University of California - Davis

Normal Pupfish

image: This is a typical, detritus-eating pupfish from San Salvador Island. view more 

Credit: Chris Martin, UC Davis

Two groups of small fish, one from a Caribbean island and one from the Yucatan peninsula of Mexico, exhibit some of the fastest rates of evolution known in any organism, according to a new UC Davis study.

About 50 species of pupfish are found from Massachusetts to Venezuela -- and they are all pretty much the same, said lead study author Chris Martin, a UC Davis graduate student working with Peter Wainwright, a professor of evolution and ecology at UC Davis.

"They look the same and they act the same," eating detritus and algae off rocks, Martin said.

Except in two places. In shallow, salty lakes on San Salvador island in the Bahamas, Martin found that one of the three pupfish species present lives by biting the scales off other fish, while another eats small snails and clam shrimp.

No other pupfish is known to eat scales, Martin said.

Among pupfish originally from the Yucatan area, one eats other fish and another feeds on plankton. Sadly, these fish are now extinct in the wild and only found in labs and aquaria.

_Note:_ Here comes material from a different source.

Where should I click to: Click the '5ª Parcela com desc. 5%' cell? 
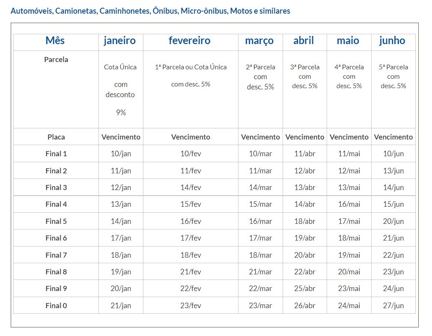pos(393,77)
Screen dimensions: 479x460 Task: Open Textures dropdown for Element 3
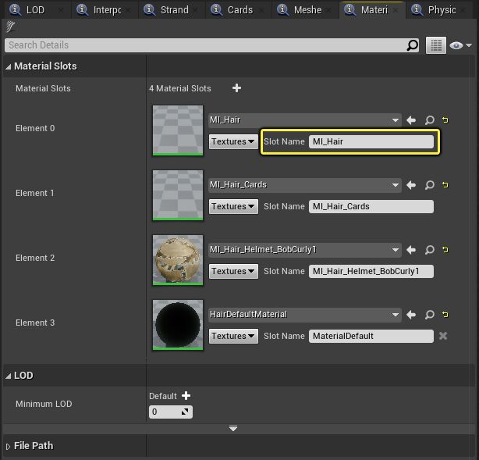pos(233,336)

The pupfish evolved changes to their jaws to match their specialized diet, allowing Martin to construct an evolutionary map for the species.

If the evolution of all pupfish is like a steadily expanding cloud, Martin found that the San Salvador Island and Yucatan pupfish are like bursts of fireworks within it. They show explosive rates of evolution – changing up to 130 times faster than other pupfish, he said.

It's not clear why the pupfish in the two locations are evolving so fast. In both places, the lake water is hot and salty – but that's true in other places where pupfish live. And mosquito fish, found in the same two lakes, show no signs of rapid change.

Martin is continuing his research by taking lab-bred fish, including hybrids, back to the lakes to see whether they thrive. He hopes to see which fish succeed out of a spectrum of hybrids.

The research is published online in the journal Evolution. Martin is a National Science Foundation graduate research fellow.